No sítio da Britanite, no entanto, os produtos fabricados pela BSD não aparecem em sua lista de produtos.

Só na descrição da empresa há uma tímida referência à fabricação de armamentos: "Instalada em uma área de aproximadamente 2.350.000 metros quadrados, no município de Quatro Barras, estado do Paraná, a Britanite fabrica explosivos, acessórios de detonação e material de defesa".

A Marinha brasileira é subordinada ao Ministério da Defesa, que por seu turno tem ascendência sobre nosso Ministério das Relações Exteriores. Com empresas privadas doando material bélico para as forças armadas, bastas unir os pontos para compreender o porquê do armamento cluster ter sido considerado "necessário para a defesa nacional" pelo próprio Itamaraty.

Como se vê, a política externa brasileira, tradicionalmente pacífica, parece estar se subordinando, gradativamente, aos interesses belicistas de nosso Ministério da defesa, que parece ver com bons olhos a exportação de armanentos pela indústria nacional.

O que acontece depois, como sempre, não é problema nosso.

Se a Britanite está faceira, o que dizer da Avibras.

O governo federal pretende tornar-se seu acionista. Considerada estratégica pelo Ministério da Defesa e por militares, a empresa enfrenta dificuldades financeiras há anos. Atualmente, encontra-se em processo de recuperação judicial. A entrada do governo no negócio é sua tábua de salvação.

Para que o negócio se concretize, basta que seu plano de recuperação seja aprovado pelos credores, o que deve ocorrer nos próximos meses. O ministro Nelson Jobim (Defesa) já considera o negócio consumado, afirma o sítio Investidor Informado.

A empresa deve em torno de R$ 640 milhões. Desse valor, cerca de R$ 400 milhões são débitos com o governo federal, montante que, de acordo com seu plano de recuperação, seria transformado em ações da Avibras, que ficariam em poder da União. Como seu patrimônio é avaliado em R$ 1,5 bilhão, o governo seria dono de aproximadamente 25% da empresa.

Ainda segundo o Investidor Informado, a direção da Avibras, que é favorável ao negócio, "espera evitar, com a parceria, problemas como o ocorrido durante a venda para o governo da Malásia de 212 milhões em sistemas lançadores de foguetes Astros-II, seu principal produto. A empresa alega que o negócio quase naufragou devido à demora do governo em conceder autorização para a venda e que esse foi um dos fatores que contribuíram para o pedido de recuperação judicial".
※
AÇÕES A REALIZAR:
**A.** Transcreva o texto sobre a indústria de armamentos desde "A Marinha brasileira" até "pelo próprio Itamaraty.", inclusive, trocando "Marinha brasileira" por "Aeronáutica brasileira".
**B.** Segundo o texto sobre a indústria de armamentos, por que o governo federal passaria a deter aproximadamente 25% da Avibras?
As entradas não guardam relação com o texto sobre a indústria de armamentos.

LISTAGEM:
※
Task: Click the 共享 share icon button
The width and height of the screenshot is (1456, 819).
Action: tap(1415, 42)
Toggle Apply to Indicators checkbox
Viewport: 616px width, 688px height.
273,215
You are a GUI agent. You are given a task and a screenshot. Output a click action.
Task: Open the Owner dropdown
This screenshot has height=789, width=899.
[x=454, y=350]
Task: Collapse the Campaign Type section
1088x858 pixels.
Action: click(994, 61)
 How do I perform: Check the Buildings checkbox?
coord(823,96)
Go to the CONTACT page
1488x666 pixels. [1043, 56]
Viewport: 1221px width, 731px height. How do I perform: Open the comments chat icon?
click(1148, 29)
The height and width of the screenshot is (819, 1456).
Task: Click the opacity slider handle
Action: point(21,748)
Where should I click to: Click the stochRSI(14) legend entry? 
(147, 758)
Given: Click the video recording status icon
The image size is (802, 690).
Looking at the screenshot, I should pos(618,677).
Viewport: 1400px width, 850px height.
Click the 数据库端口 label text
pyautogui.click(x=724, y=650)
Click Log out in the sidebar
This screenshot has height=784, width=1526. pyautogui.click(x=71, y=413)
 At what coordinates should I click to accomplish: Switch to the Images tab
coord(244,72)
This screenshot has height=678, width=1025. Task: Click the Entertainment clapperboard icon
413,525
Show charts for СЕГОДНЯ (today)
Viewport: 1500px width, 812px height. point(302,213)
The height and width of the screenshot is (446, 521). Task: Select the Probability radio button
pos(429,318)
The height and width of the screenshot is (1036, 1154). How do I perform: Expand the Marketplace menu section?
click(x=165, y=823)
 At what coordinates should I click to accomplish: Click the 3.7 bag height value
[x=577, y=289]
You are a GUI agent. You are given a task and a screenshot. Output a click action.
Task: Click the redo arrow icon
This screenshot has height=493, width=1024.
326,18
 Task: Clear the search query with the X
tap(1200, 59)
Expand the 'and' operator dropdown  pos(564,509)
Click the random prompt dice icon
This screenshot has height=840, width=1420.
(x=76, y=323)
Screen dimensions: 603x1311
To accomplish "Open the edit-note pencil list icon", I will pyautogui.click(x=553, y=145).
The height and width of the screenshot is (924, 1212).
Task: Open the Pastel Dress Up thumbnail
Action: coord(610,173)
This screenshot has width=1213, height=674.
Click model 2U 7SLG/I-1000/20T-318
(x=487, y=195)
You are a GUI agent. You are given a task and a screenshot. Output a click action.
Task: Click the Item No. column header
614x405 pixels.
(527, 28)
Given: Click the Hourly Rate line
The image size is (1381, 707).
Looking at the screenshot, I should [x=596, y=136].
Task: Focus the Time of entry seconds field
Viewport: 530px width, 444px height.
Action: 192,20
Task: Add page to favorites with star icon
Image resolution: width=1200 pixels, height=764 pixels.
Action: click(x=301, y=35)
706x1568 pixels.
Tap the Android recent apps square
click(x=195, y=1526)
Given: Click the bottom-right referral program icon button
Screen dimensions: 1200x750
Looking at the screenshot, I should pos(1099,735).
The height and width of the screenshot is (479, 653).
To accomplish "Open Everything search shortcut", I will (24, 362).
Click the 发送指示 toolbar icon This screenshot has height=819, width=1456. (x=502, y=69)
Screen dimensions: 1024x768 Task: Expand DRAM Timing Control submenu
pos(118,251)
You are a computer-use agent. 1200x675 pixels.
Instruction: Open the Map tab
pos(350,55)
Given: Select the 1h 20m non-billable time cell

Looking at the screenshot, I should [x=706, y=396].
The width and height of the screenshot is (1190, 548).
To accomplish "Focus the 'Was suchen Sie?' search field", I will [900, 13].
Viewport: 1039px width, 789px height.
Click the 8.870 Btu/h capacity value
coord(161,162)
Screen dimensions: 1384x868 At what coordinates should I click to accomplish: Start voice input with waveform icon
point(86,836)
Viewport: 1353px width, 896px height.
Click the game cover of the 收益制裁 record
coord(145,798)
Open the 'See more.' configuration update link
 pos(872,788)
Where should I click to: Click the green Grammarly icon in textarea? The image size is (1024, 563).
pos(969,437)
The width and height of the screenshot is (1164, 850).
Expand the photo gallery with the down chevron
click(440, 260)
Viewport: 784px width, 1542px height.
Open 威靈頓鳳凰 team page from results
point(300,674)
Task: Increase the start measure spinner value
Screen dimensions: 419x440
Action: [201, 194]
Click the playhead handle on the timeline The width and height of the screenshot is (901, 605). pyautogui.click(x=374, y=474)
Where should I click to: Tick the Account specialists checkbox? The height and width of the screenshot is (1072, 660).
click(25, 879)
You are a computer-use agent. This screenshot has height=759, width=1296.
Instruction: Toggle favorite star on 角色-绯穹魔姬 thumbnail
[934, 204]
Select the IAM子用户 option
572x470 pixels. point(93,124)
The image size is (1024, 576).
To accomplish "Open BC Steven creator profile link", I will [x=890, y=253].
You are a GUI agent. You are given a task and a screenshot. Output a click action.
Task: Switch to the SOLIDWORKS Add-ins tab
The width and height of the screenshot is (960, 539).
※
RESULTADOS DO EXERCÍCIO:
**A.**
A Aeronáutica brasileira é subordinada ao Ministério da Defesa, que por seu turno tem ascendência sobre nosso Ministério das Relações Exteriores. Com empresas privadas doando material bélico para as forças armadas, bastas unir os pontos para compreender o porquê do armamento cluster ter sido considerado "necessário para a defesa nacional" pelo próprio Itamaraty.

**B.** Cerca de R$ 400 milhões em débitos da empresa com o governo federal seriam convertidos em ações da Avibras, que ficariam em poder da União. Como o patrimônio da empresa é avaliado em R$ 1,5 bilhão, essa participação corresponderia a aproximadamente 25%.